Alan M. Dershowitz
Whenever I speak in support of Israel or in criticism of its enemies,
the dogs of defamation are unleashed against me. The attacks, all from
the hard left, seemed coordinated, focusing on common ad hominem themes.
They accuse me of being a plagiarist, a supporter of torture, a right
wing Zio-fascist, a hypocrite, an opponent of the two-state solution and
a supporter of Israel's settlement policies. All these allegations are
demonstrably false but this does not seem to matter to those whose job
it is to try to discredit me.
Let me begin with the charge of plagiarism—a charge originally made
by the discredited academic, Norman Finkelstein, who has falsely charged
virtually every pro-Israel writer with the same academic crime. In my
case, the charge centered around a one-paragraph quotation from Mark
Twain in my book The Case for Israel.
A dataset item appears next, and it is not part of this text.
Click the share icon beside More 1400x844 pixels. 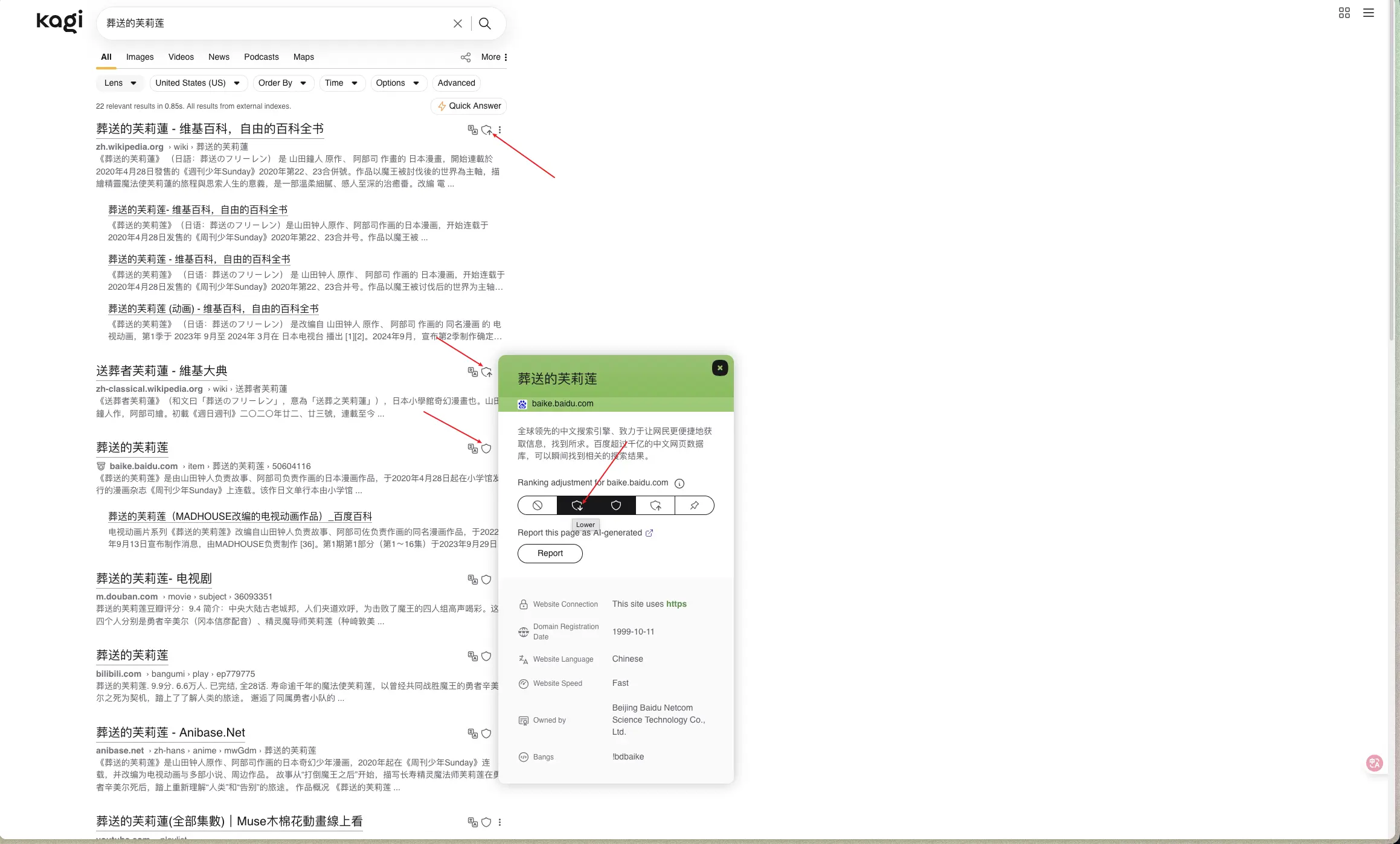(x=465, y=57)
I cited the paragraph to
Mark Twain, but Finkelstein said that I should have cited it to a woman
named Joan Peters, because he believes I found the quote in her book.
But the truth is that I found the quote ten years prior to the
publication of Peters' book and used it repeatedly in debates and
speeches. When Finkelstein leveled his absurd charge, I immediately
reported it to the Harvard University President and to the Dean of the
Law School and ask that it be thoroughly investigated.
Harvard appointed
its former president, Derek Bok, to investigate the charge. After a
thorough investigation he found it to be utterly frivolous. But to the
dogs of defamation this only goes to prove that Harvard must be part of
the pro-Israel conspiracy.
The second charge is that I am pro-torture, despite my repeated
categorical statements in my writings that I'm opposed to all torture
under all circumstances. I do believe that torture will be used, not should
be used in the event we ever experience a ticking bomb situation.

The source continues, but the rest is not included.